Just to confirm that this is not a rare event, had the same last week (Claude nukes a whole file after asking to remove a single test).

Always make sure you are in full control. Removing a file is usually not impactful with git, etc. but an Anthropic has to even warned that misalignment can cause even worse damage.

The LLM can just as well nuke the `.git` directory as it can any other file in the project. Probably best to run it as a separate user with permissions to edit only the files you want it to edit.

I don't always develop code with AI, but when I do, I do it on my production repository!

To confirm your confirmation, over a month ago I was debugging an issue with Claude Code itself, and it launched another copy of itself in yolo mode which just started tearing up like a powertool at a belt sander race. These coding agents should really only be used in a separate user account.

Same here. Claude definitely can get very destructive if unwatched.

And on the same note be careful to mention files outside of it's working scope. It could get the urge to "fix" these later.

Before cursor / claude code etc I thought git was ok, now I love git.

Also, make it it auto-pushes somewhere else, I use aider a lot, and I have a regular task that backs everything up at regular interval, just to make sure the LLM doesn't decide to rm -rf .git :-)

Paranoid? me? nahhhhh :-)

I've had similar behavior through Github Copilot. It somehow messed up the diff format to make changes, left a mangled file, said "I'll simply delete the file and recreate it from memory", and then didn't have enough of the original file in context anymore to recreate it. At least Copilot has an easy undo for one step of file changes, although I try to git commit before letting it touch anything.

I think what vibe coding does in some ways is interfere with the make feature/test/change then commit loop.

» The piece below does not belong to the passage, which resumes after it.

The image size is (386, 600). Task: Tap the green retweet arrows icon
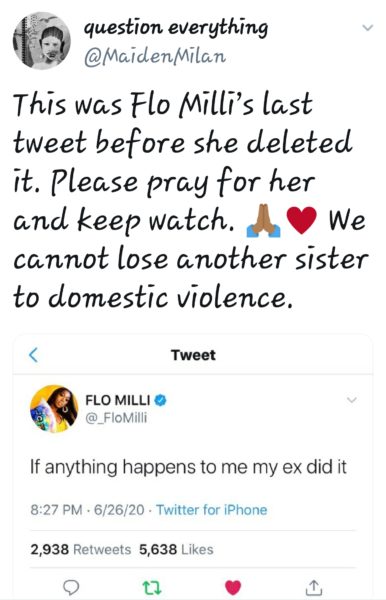click(x=152, y=587)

I started doing one thing, then committing it (in vscode or the terminal not Claude code) then going to the next thing. If Claude decides to go crazy then I just reset to HEAD and whatever Claude did is undone. Of course there are more complex environments than this that would not be resilient. But then I guess using new technology comes with some assumptions it will have some bugs in it.

Forget sandboxing. I'd say review every command it puts out and avoid auto-accept. Right now given inference speeds running 2 or 3 parallel Claude sessions in parallel and still manually accept is still giving me a 10x productivity boost without risking disastrous writes. I know I feel like a caveman not having the agent own the end to end code to prod push but the value for me has been in tightening the innerloop. The rest is not a big deal.

Claude Code even lets you whitelist certain mundane commands, e.g. `go test`.

Yes it could write a system call in a test that breaks you, but the odds of that when random web integration tests is very very low.

To paraphrase the meme: "ain't nobody got time for that"

Just either put it in (or ask it to use) a separate branch or create a git worktree for it.

And if you're super paranoid, there are solutions like devcontainers: https://containers.dev

Same thing happened to me. Was writing database migrations, asked it to try a different approach - and it went lol let's delete the whole database instead. Even worse, it didn't prompt me first like it had been doing, and I 100% didn't have auto-accept turned on.

If work wasn't paying for it, I wouldn't be.

You can create hooks for claude code to prevent a lot of the behavior, especially if you work with the same tooling always, you can write hooks to prevent most bad behaviour and execute certain things yourself while claude continues afterwards.

Claude tried to hard-reset a git repo for me once, without first verifying if the only changes present were the ones that it itself had added.